Rates are basically exactly where they were at the end of June — and there’s not much hope they’ll be significantly different by August.
Existing home sales hit lowest pace in nine months
Stubbornly high mortgage rates continue to price buyers out of the market: Data from the National Association of Realtors (NAR) shows that existing home sales fell 2.7% in June. The annual pace of existing home sales dipped to 3.93 million last month — the lowest pace since September 2024.
Meanwhile, the national median sales price for existing homes hit $435,300 in June, up 2% (or $8,400) from one year ago. This marks exactly two years of consecutive price growth.
Holding out for 6%
June is usually peak homebuying season as families with school-age children look to take advantage of the summer break. But with both listing prices and mortgage rates remaining high, more would-be shoppers are staying put.
"High mortgage rates are causing home sales to remain stuck at cyclical lows,” said Lawrence Yun, NAR chief economist. “If the average mortgage rates were to decline to 6%, our scenario analysis suggests an additional 160,000 renters becoming first-time homeowners and elevated sales activity from existing homeowners."
Moving into the back half of summer, that 6% rate feels more like a distant dream. One major factor in mortgage rate moves is the direction of the federal funds rate, which the Federal Reserve is set to reevaluate next week. With trade deals remaining unsettled and inflation trending upward, analysts are predicting the Fed will vote to hold rates steady — meaning it’s unlikely that mortgage rates will see a meaningful drop.

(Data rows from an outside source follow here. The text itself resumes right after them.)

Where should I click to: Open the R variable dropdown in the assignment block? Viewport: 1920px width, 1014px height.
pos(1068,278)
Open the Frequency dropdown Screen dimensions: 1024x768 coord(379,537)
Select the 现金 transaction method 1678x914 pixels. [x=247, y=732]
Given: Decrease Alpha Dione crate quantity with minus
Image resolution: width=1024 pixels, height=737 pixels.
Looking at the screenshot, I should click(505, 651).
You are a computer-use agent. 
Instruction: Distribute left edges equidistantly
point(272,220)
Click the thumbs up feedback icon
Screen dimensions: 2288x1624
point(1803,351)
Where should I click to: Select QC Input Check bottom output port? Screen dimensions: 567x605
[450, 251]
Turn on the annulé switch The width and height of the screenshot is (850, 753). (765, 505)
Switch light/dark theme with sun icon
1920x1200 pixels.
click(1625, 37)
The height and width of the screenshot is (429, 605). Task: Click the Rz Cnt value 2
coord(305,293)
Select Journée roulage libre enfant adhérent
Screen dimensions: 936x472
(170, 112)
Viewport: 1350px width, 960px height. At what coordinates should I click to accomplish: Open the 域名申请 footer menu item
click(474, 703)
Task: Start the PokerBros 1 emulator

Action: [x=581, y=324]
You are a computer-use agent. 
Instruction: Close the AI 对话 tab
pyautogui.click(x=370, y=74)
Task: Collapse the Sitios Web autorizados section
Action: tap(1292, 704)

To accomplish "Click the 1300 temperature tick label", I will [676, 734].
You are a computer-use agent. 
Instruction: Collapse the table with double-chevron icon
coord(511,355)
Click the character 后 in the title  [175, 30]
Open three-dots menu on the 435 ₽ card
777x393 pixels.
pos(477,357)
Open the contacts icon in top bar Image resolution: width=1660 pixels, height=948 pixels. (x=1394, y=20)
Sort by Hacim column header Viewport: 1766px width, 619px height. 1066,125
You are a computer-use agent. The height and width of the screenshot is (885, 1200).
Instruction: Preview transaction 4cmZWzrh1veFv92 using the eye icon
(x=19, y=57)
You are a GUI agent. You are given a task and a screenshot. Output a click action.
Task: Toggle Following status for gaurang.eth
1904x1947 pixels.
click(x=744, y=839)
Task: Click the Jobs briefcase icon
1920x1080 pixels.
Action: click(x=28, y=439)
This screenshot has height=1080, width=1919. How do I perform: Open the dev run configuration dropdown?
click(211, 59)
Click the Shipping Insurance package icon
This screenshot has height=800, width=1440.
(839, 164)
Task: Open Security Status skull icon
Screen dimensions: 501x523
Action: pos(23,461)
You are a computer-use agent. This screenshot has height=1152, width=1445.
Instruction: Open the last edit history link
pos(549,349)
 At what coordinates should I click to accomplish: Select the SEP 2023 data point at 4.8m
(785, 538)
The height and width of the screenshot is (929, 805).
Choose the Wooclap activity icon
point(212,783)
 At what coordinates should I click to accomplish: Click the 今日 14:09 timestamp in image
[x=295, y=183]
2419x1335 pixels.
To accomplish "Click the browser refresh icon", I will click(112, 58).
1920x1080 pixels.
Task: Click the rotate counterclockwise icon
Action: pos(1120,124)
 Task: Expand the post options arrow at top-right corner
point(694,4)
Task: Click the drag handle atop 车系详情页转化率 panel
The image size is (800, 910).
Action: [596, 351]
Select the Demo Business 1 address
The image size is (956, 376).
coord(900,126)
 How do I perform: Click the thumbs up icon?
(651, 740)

Lack of housing inventory is hurting sales
“Multiple years of undersupply are driving the record high home price,” said Yun.
New data from Wells Fargo economists and the U.S. Department of Commerce shows this problem isn’t likely to go away soon. Single-family housing construction starts fell 4.6% in June, in a second consecutive month of declines.
Over the course of the year, the number of single-family housing units currently under construction fell by 6%. Meanwhile, multifamily housing construction starts increased 4.6% in June. While it hasn’t fully recovered from a 9.7% drop in May, this growth is attributed to increasing demand for rentals as fewer tenants can afford to buy.
Making the most of a high rate environment
If you’re part of the group hoping rates will fall closer to 6% and boost your buying power, you may have to wait until fall or winter. Most analysts predict that the Fed won’t be in rate cutting mode until at least September — and potentially later. Of course, a lot can change between now and then. But for hopeful buyers, there can be advantages to having a few months of lead time.
For starters, you have some time to get your financial profile in shape by focusing on paying down your existing debts and building your credit score. This can help you get a better interest rate and qualify with more lenders as you shop around.
With your credit in order, you can apply for preapproval with multiple lenders if rates start to fall. Most preapproval letters are good for up to 90 days, and they show sellers you’re a serious buyer who can afford the home.